When we returned from India, my parents sent me to the Agnes Russell School, a “lab” school associated with Teachers College at Columbia (my father taught at Barnard), where they were promised that I wouldn’t have to learn to read all over again; it was a “progressive” school and I would be able to go at my own rate.
I spent four very happy years in that school. I have pleasant memories of student teachers trying out all kinds of new educational techniques on us (hands up, everyone who learned math on Cuisenaire rods — and how about those SRA cards for reading?).
It was a small school and, as I remember it, full of faculty children whose educational trajectories had been interesting in one way or another; my mixture of convent education and familiarity with the Hindu deities whose ceremonies my anthropologist father had been studying in West Bengal fit right in with the intellectual odds and ends that my classmates had accumulated as they had trailed their parents from graduate school to research trip to junior faculty post.
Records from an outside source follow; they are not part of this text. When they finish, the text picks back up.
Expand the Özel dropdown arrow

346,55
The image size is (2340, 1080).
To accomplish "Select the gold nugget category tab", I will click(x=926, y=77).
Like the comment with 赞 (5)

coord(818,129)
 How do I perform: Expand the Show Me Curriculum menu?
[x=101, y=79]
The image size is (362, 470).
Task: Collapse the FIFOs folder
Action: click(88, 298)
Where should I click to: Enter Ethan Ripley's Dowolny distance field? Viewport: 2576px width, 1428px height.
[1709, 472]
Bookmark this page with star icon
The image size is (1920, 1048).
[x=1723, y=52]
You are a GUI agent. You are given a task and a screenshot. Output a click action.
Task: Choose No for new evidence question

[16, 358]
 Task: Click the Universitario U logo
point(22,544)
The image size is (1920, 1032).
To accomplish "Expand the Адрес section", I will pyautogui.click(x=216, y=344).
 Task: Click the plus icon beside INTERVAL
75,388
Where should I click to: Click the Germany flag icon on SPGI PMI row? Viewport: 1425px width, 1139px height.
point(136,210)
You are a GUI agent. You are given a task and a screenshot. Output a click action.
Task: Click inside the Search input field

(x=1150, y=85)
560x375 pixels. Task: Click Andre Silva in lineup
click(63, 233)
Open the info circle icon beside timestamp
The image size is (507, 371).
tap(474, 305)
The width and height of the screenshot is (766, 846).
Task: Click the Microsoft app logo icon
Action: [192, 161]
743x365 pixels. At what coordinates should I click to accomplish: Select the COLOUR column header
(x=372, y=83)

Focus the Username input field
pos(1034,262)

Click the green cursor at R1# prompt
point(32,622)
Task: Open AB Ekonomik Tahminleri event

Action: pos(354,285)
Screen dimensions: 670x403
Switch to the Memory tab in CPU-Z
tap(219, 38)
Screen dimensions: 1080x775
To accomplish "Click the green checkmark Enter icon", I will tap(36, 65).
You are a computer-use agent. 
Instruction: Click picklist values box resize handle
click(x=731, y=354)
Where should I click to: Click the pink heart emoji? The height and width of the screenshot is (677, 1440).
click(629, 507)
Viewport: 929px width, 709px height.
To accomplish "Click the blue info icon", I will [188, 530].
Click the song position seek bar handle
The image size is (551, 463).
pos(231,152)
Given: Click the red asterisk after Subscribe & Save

We had a terrific school library where you could go read on the couch if you got your work done early, and a terrific school librarian, always ready with book recommendations. We also had classroom white rats who probably came our way via the college science labs, and big gallon jars in which we raised mealworms. But fourth grade was without question the best, because in fourth grade, as I said, I had the perfect teacher.
Miriam Marecek found me again, a couple of decades later; she read something that I had published and called me up. I know what I said when she asked if I remembered her, because I wrote a story about it at the time: “Miss Marecek! The reading candle! ‘A Wrinkle in Time!’” As I said, she had a good eye for a future classic.
Miriam Marecek was born in Prague, during the Second World War. She later wrote about her childhood in a memoir, “Escape From Prague.” Her mother was a debutante and an opera singer and later a teacher, and her father, she wrote, was a “journalist, scholar and diplomat” who was in danger as a dissident. In 1948, the U.S. ambassador helped the family get to the United States.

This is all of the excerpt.